As part of these changes, the CIA will aim to exploit advances in computing technology and communications via what’s known as the Directorate of Digital Innovation, which will have a wide-reaching mandate that includes cyber-espionage and ensuring the security and integrity of the CIA’s email communications.
It’s a smart move. The way America’s intelligence agencies are structured is, frankly, a relic of the Cold War. Though the CIA throughout its history has more often than not been a follower and not a leader in the shadowy world of foreign intelligence, this latest effort to catch up to current events is a welcome sign.
When you think of the CIA, what do you envision? I’m willing to bet you imagine an agent working in a foreign country, spying on people suspected of doing harm or intending to harm the United States. You can forgive yourself for thinking that after indulging in so many spy movies. In reality, it’s cyber-related threats aimed at the U.S. that is our biggest concern.
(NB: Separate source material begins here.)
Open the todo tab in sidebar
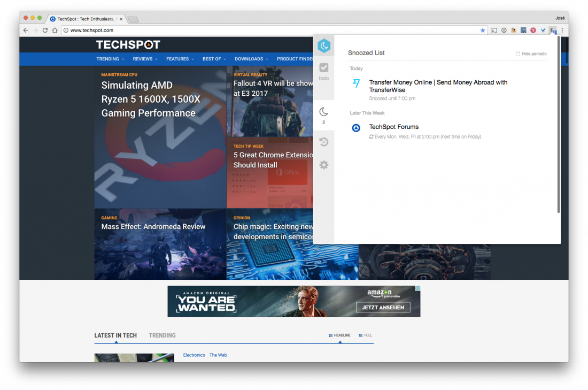 click(323, 71)
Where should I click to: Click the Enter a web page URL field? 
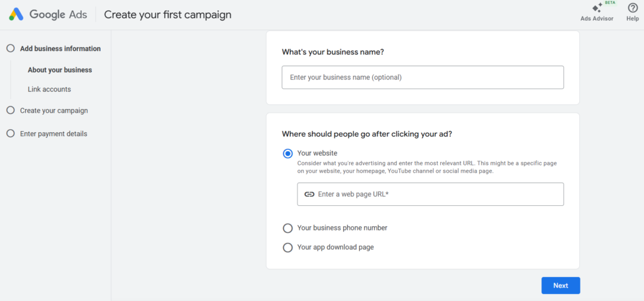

Alarmingly, up until last March the CIA did not have a department focused on computer technology and communications. They left that responsibility to the National Security Agency. Upon realizing what a huge mistake that was, the aforementioned internal shuffle at the CIA commenced.
Having worked in the U.S. Air Force Security Service in years past, I can attest to the fact that the intelligence world is a very stove-piped environment. The only time data is shared across agencies is when someone on high like the president orders departments to do so.
With all that said, human intelligence, or HUMINT as it’s known in the secret services world, has been a concern since the end of the Cold War. Lest we forget, the CIA was founded in 1947 to oppose the Soviet Union and it was very effective doing so for nearly 40 years.
Nowadays, our national security focus is on the Middle East and Asia, regions where the CIA have few developed assets. Safe to say its clandestine service is going to have to be built up to complement its digital espionage wing. Though “boots on the ground” are important, it’s digital intelligence that has become the No. 1 source for gathering data and for thwarting potential threats lobbed at the U.S. and Americans worldwide.
CIA Director John Brennan said he doesn’t want the CIA to end up like Kodak. I think that analogy is rather telling. Most people don’t realize Kodak invented digital photo and video technology. The mistake Kodak made was it didn’t do anything with the technologies it invented. Other companies leap-frogged them and the rest is history.
Fortunately, the CIA recognized the error of its ways and is now making the right moves to do as it must to keep our country safe. I applaud these changes.